VANISHING ACT
Unlike the monster, the story never disappears in The Unseen
Universal has tried twice now to kick off its Dark Universe series of monster movies, first with Dracula Untold in 2014, then with last year’s The Mummy. Both fared so poorly the entire universe is now on hold, a predicament straight out of the Old Testament. But what if the studio is going about it the wrong way? Its Invisible Man reboot, still loosely slated for 2020, aims to throw millions of bucks and one Johnny Depp at the problem. But for a fraction of that, Vancouver makeup artist (and now writerdirector) Geoff Redknap released his own version of the story, which made the festival circuit in 2016, before getting a limited release this summer.
The Unseen is primarily a family drama. Aden Young stars as Bob Langmore, a failed hockey player who dresses in lumberjack shirts and works a dead-end job at a mill somewhere in Northern British Columbia. He’s not particularly happy, but he prefers the solitude.
Oh, and he’s slowly turning invisible. Did I mention that?
Anyway, down in Vancouver, his ex-wife Darlene (Camille Sullivan) is raising troubled teen Eva (Julia Sarah Stone). Bob decides to pay them a visit, and finances his trip by transporting some contraband materials,
which eventually puts him in the way of some nasty drug-dealing types. Eva, meanwhile, goes off to explore a semi-abandoned mental hospital with her friends, and never comes back.
It’s a busy plot, but Redknap bides his time before carefully drawing all the threads together. And speaking of knowing what he’s doing, the man whose FX credits include Deadpool, Star Trek: Beyond and The X-Files waits a good long while before giving us a close look at Bob’s vanishing body. When it comes to invisibility, less is more.

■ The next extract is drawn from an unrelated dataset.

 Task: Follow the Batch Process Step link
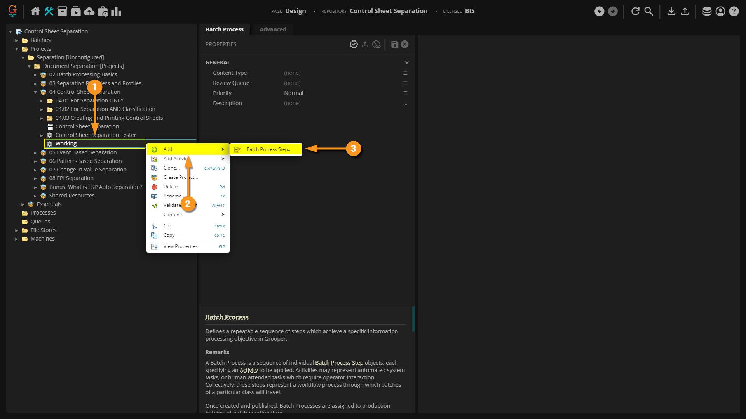(339, 363)
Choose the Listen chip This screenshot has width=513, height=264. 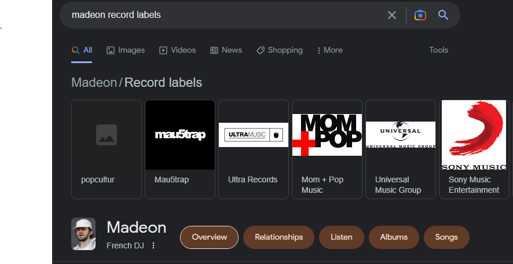pos(342,237)
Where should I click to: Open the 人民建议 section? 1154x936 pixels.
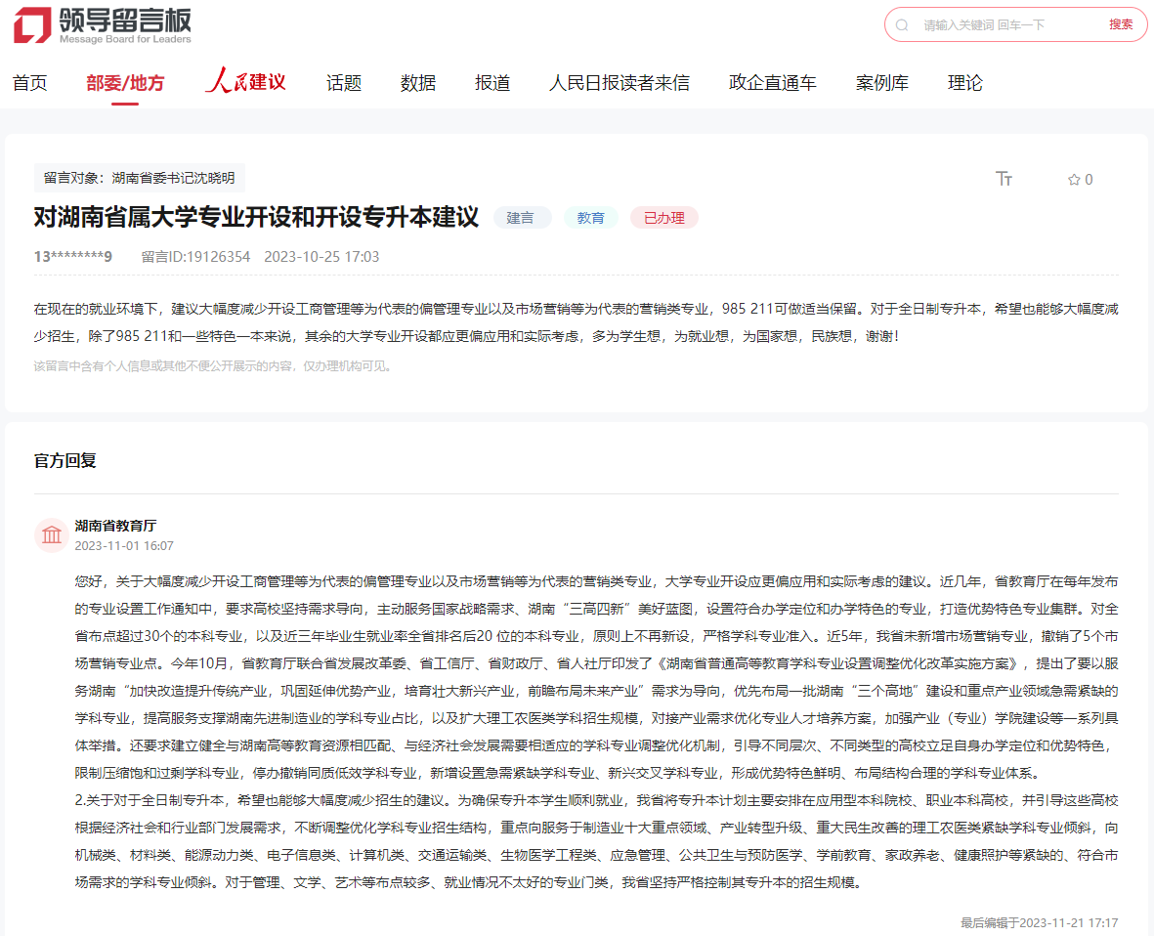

So rather than relying on the fascinating image of a semitransparent parent, The Unseen gets its traction from Young ’s portrayal of a gruff loner, and from Stone’s brittle, wounded young woman, trying to figure out how to connect with a father she barely knows. It’s story first, spectacle second. I can only hope if the Dark Universe ever lurches into action again, Redknap finds himself as part of the crew. The nascent franchise could probably learn a few things from him.